- PROBLEM -
All entries are to be quoted exactly; the images stay out of the copy.

-------- GIVEN ENTRIES

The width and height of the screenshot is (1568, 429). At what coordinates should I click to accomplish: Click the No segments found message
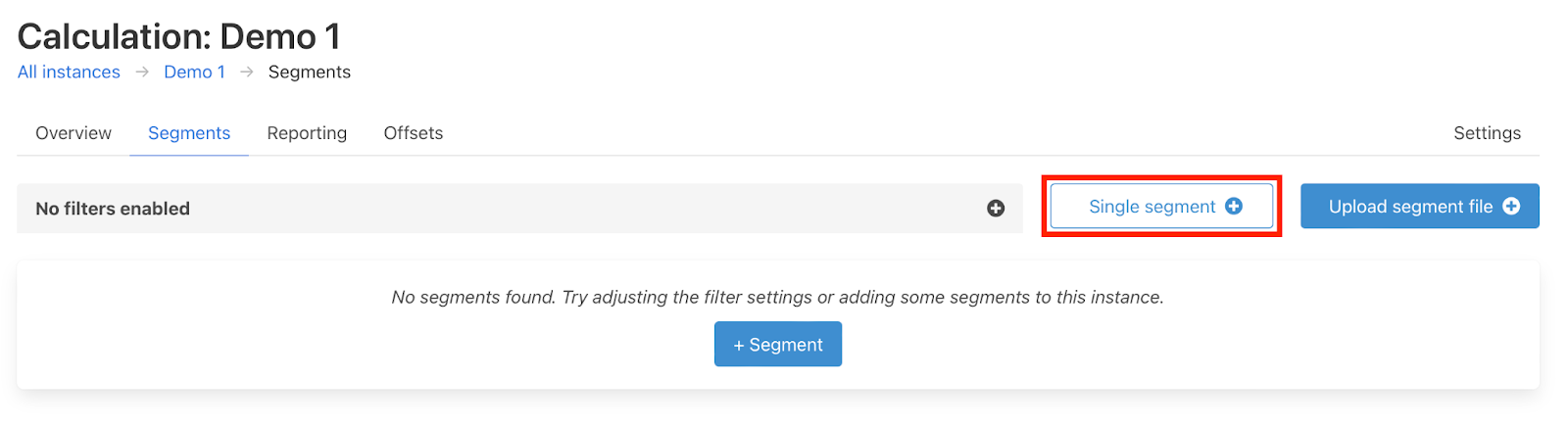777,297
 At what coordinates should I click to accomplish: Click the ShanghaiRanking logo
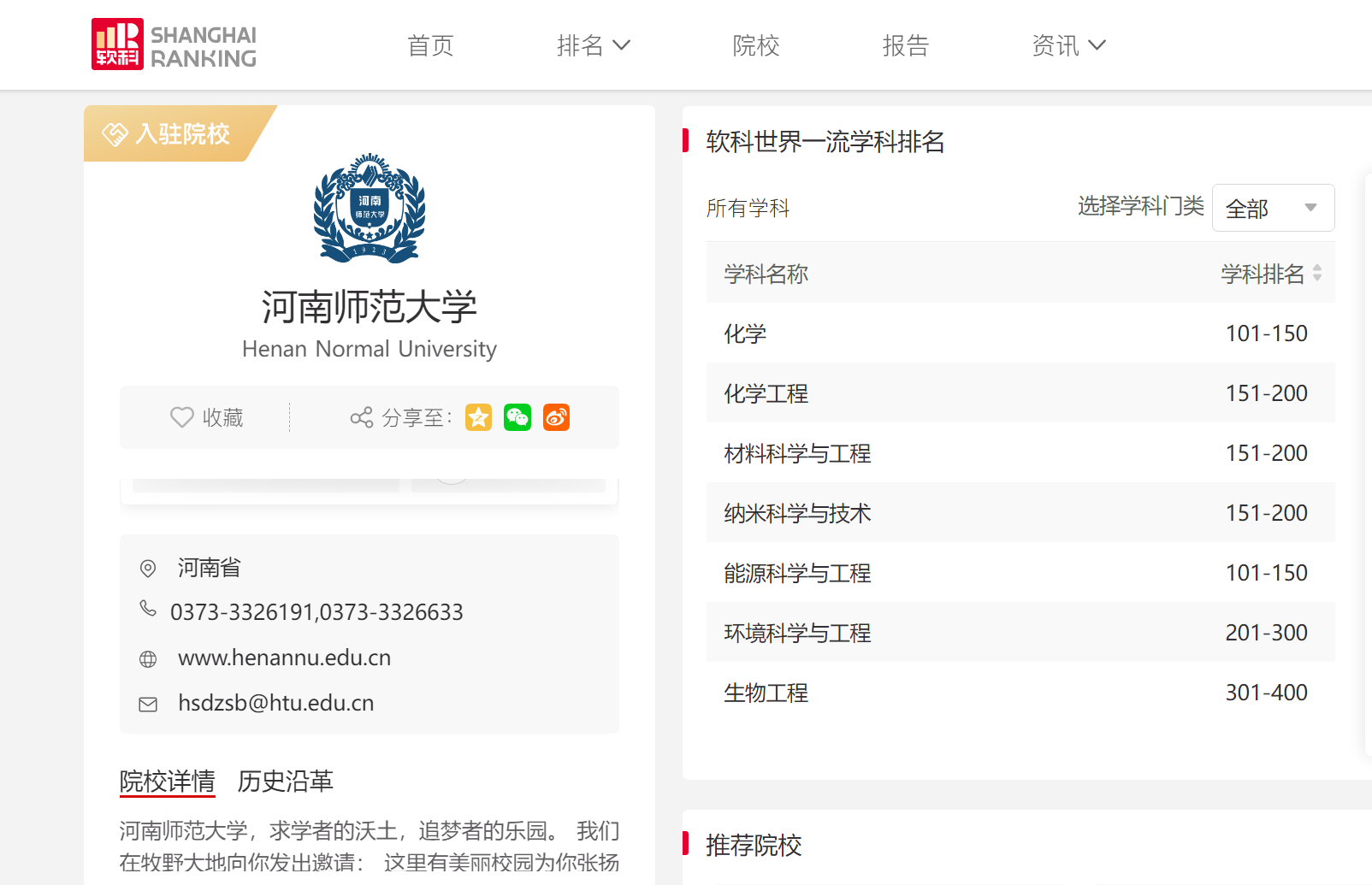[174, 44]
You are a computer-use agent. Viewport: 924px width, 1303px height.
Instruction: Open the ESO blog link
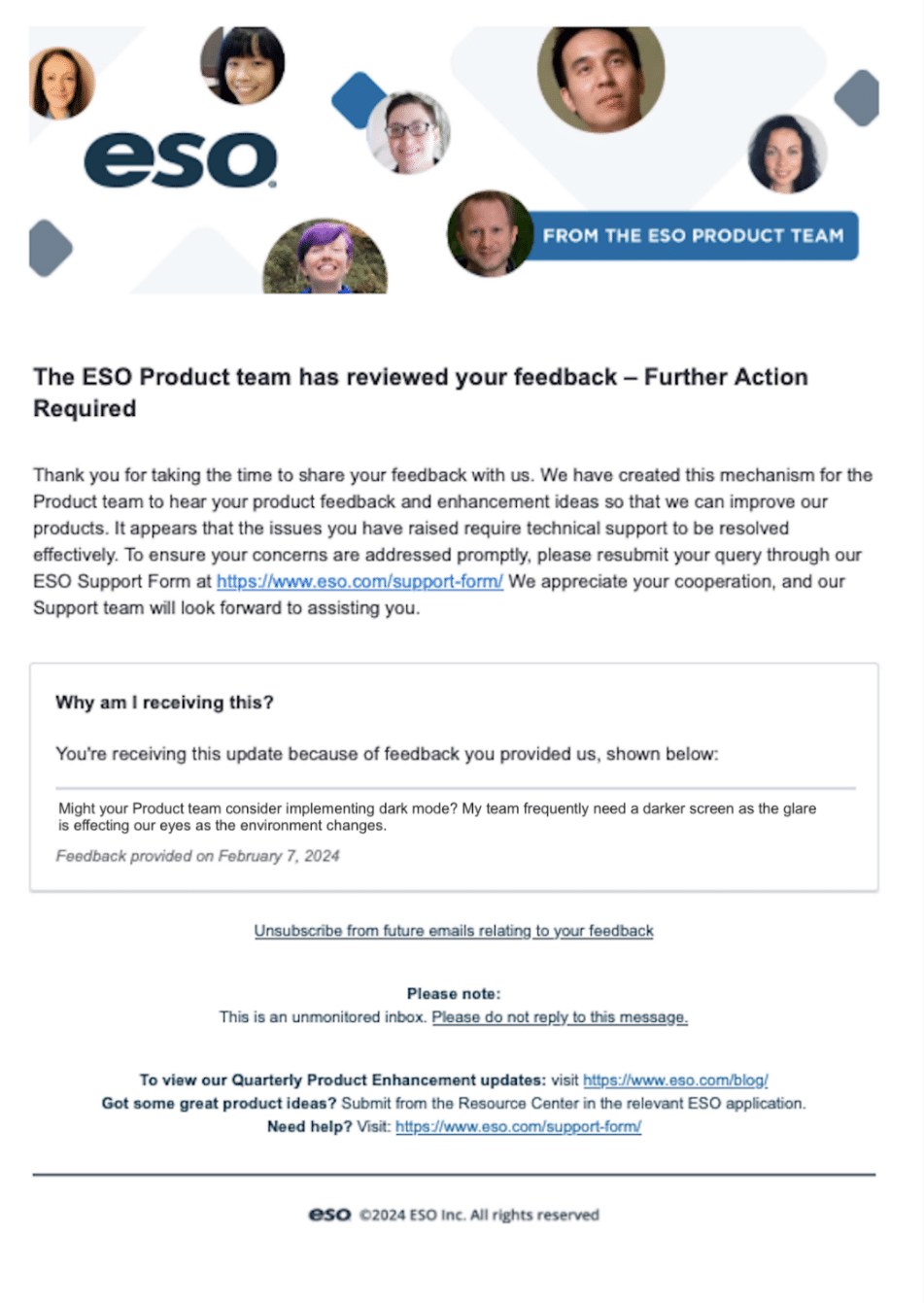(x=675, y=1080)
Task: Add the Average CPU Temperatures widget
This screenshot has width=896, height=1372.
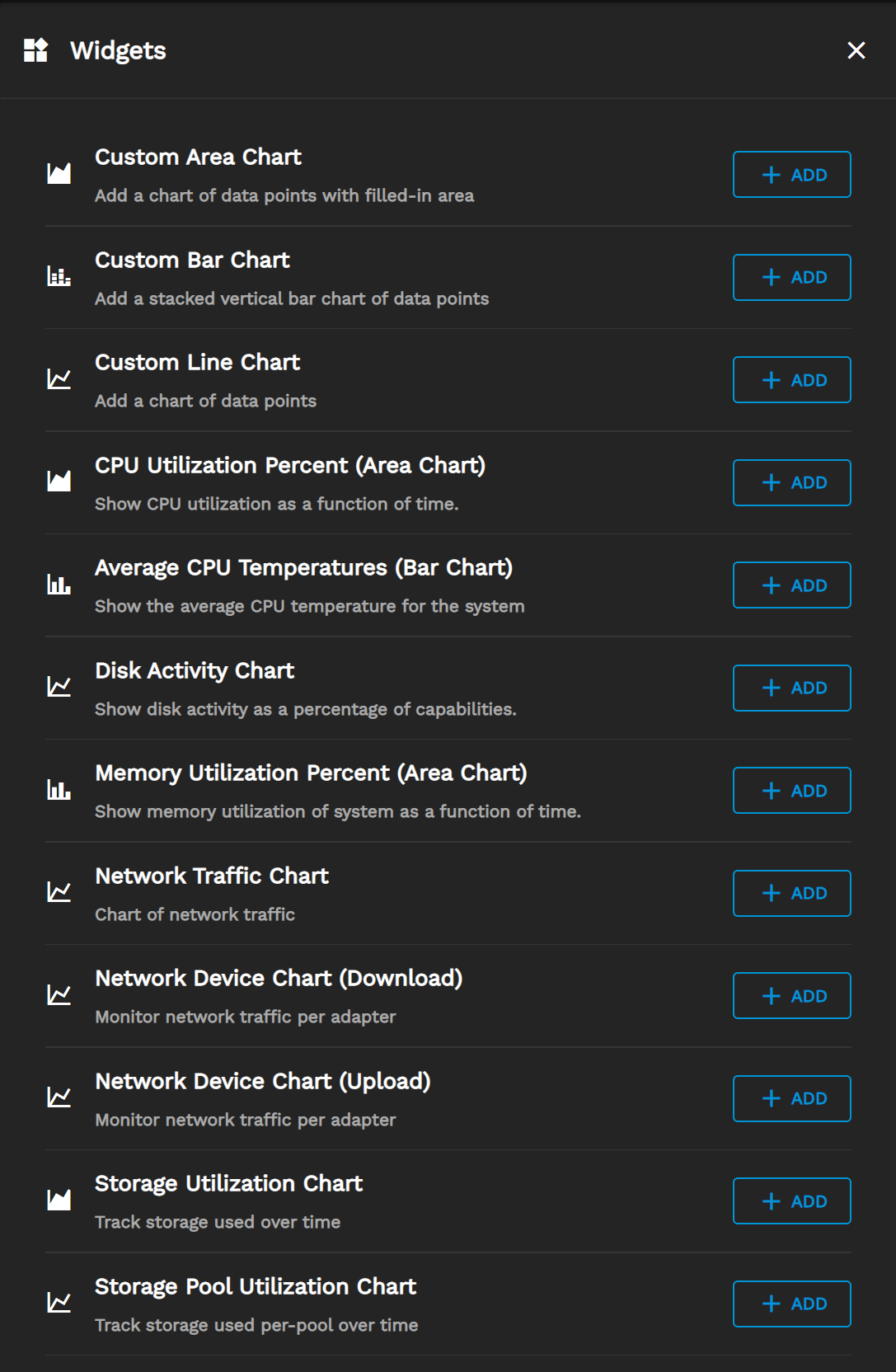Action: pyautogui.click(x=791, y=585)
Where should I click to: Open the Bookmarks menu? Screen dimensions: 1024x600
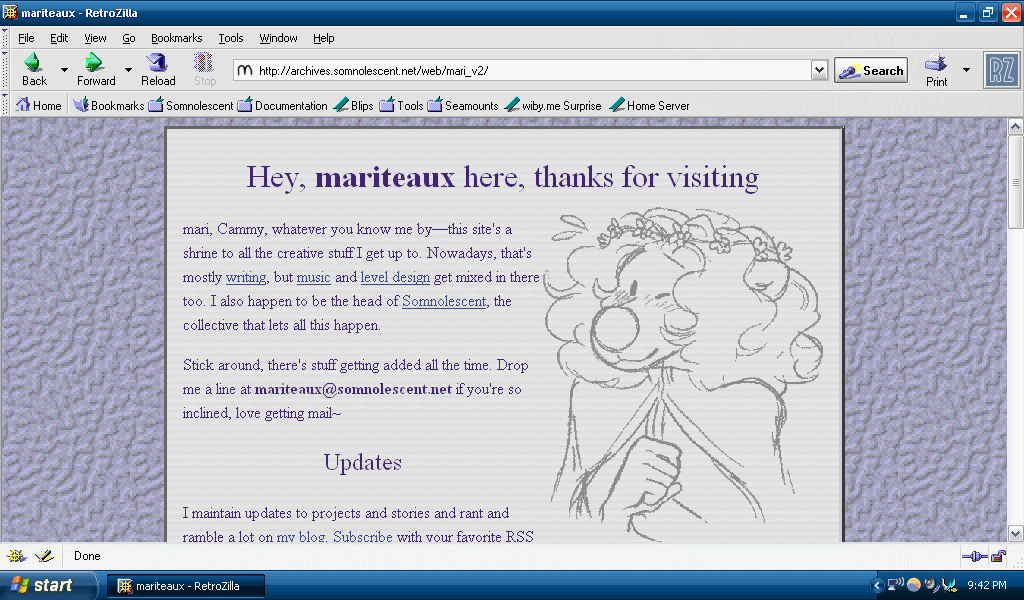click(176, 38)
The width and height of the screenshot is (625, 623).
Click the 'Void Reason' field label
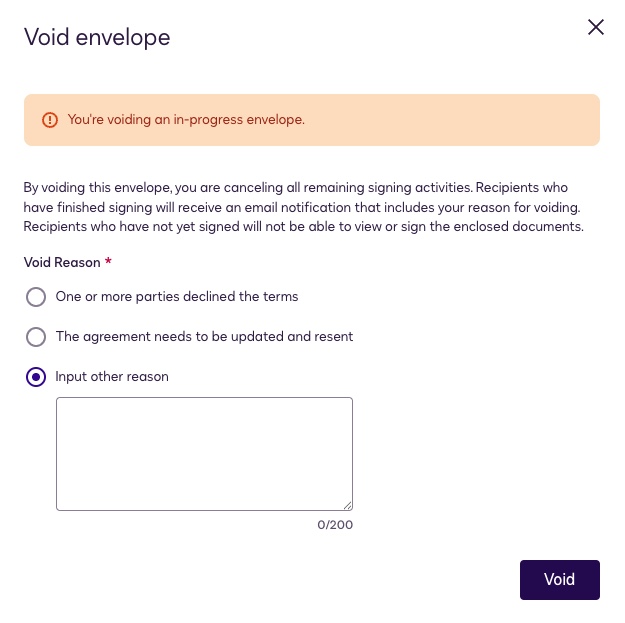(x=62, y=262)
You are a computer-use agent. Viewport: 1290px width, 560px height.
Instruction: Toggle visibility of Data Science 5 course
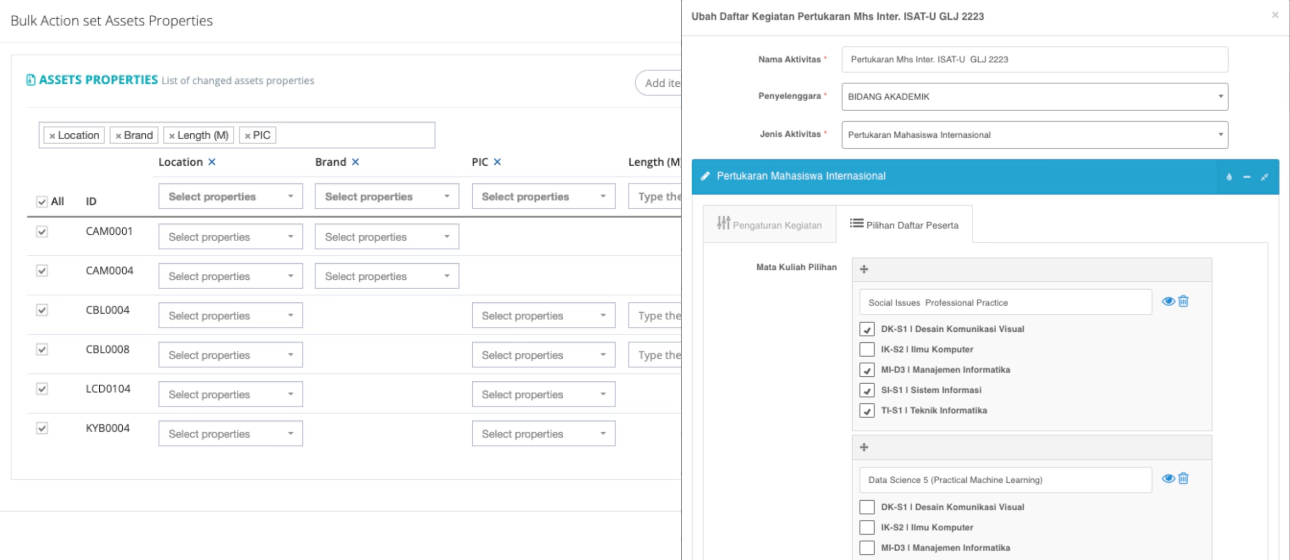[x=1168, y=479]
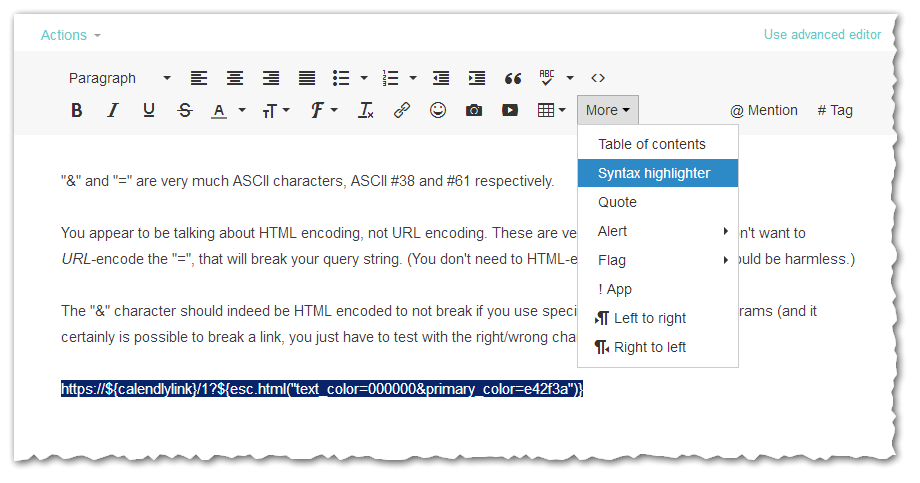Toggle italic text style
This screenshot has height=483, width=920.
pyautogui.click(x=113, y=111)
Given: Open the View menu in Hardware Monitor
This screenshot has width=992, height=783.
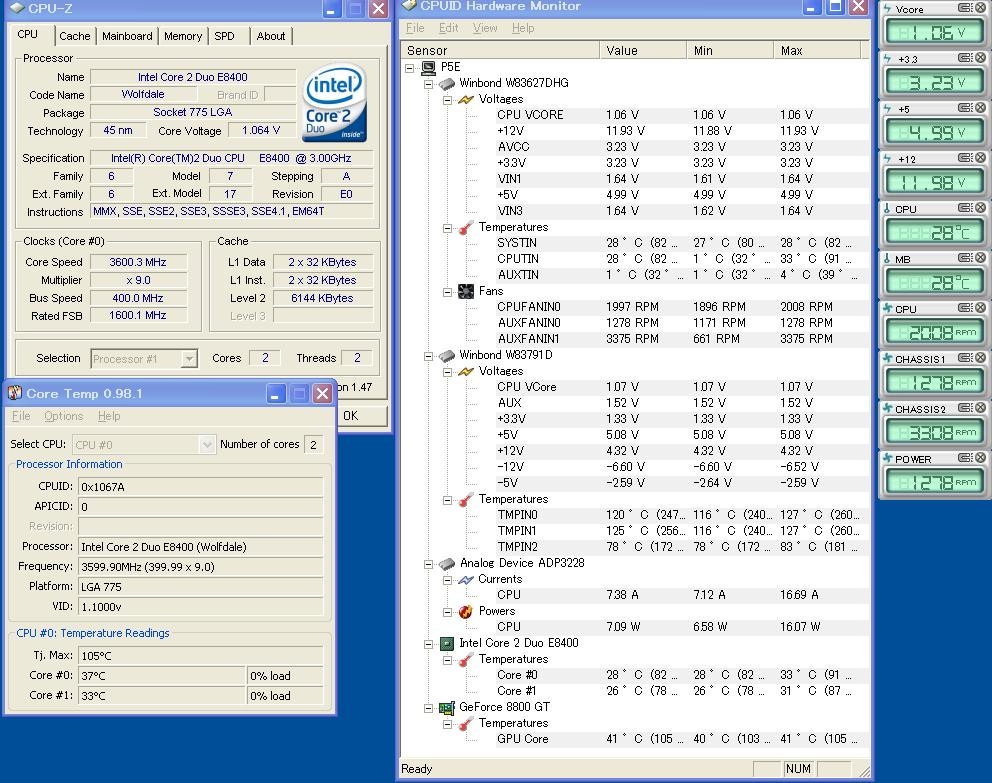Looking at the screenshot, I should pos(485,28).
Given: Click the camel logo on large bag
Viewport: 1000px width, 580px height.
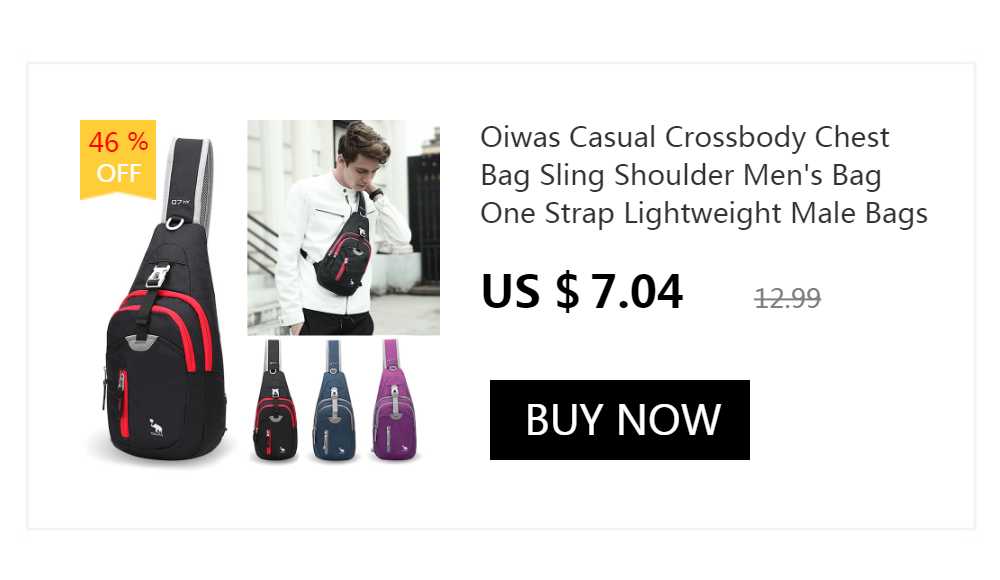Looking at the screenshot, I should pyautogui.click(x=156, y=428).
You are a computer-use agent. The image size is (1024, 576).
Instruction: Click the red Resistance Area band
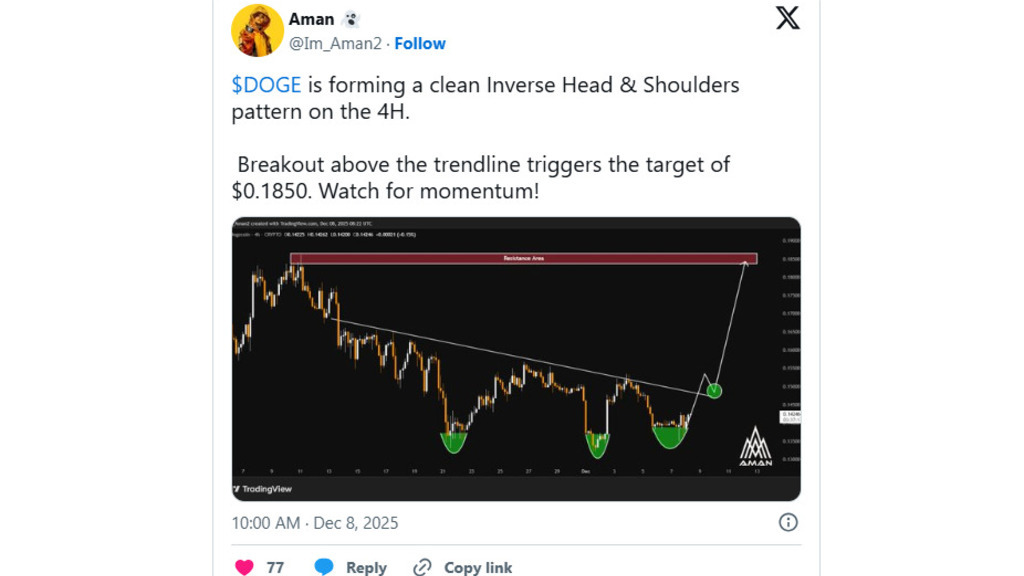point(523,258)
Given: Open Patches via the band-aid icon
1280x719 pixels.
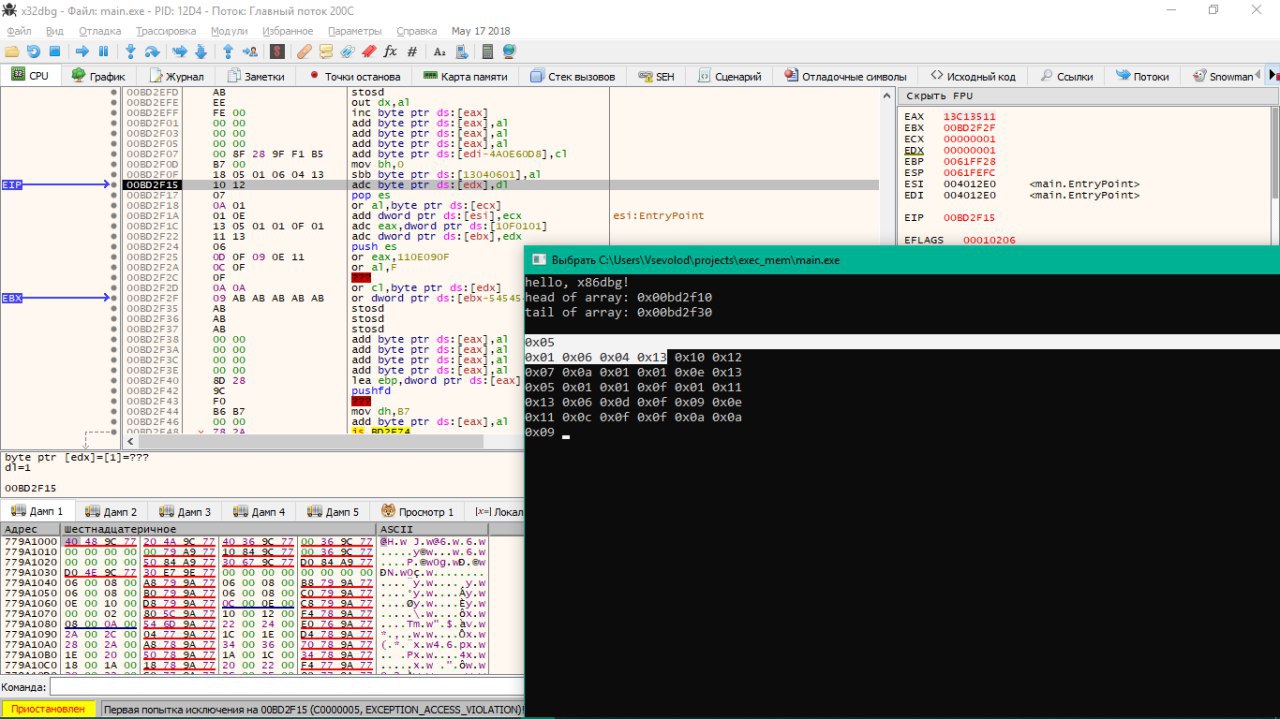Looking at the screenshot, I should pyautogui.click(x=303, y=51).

----------------

- RESPONSE TO THE EXERCISE -
The width and height of the screenshot is (1568, 429). At what coordinates should I click to accomplish: Click the No segments found message
777,297
 At what coordinates should I click to accomplish: Click the ShanghaiRanking logo
[174, 44]
You are a computer-use agent. Viewport: 924px width, 1303px height.
Instruction: Open the ESO blog link
(x=675, y=1080)
Task: Add the Average CPU Temperatures widget
This screenshot has width=896, height=1372.
Action: pyautogui.click(x=791, y=585)
Where should I click to: Open the Bookmarks menu? Screen dimensions: 1024x600
click(176, 38)
The width and height of the screenshot is (625, 623).
Click the 'Void Reason' field label
(x=62, y=262)
You are a computer-use agent. Viewport: 1290px width, 560px height.
Instruction: Toggle visibility of Data Science 5 course
[x=1168, y=479]
Toggle italic text style
This screenshot has height=483, width=920.
pyautogui.click(x=113, y=111)
Given: Open the View menu in Hardware Monitor
This screenshot has width=992, height=783.
Looking at the screenshot, I should pos(485,28).
Given: Click the camel logo on large bag
Viewport: 1000px width, 580px height.
Looking at the screenshot, I should pyautogui.click(x=156, y=428).
You are a computer-use agent. The image size is (1024, 576).
Instruction: Click the red Resistance Area band
point(523,258)
Given: Open Patches via the band-aid icon
1280x719 pixels.
Looking at the screenshot, I should pyautogui.click(x=303, y=51).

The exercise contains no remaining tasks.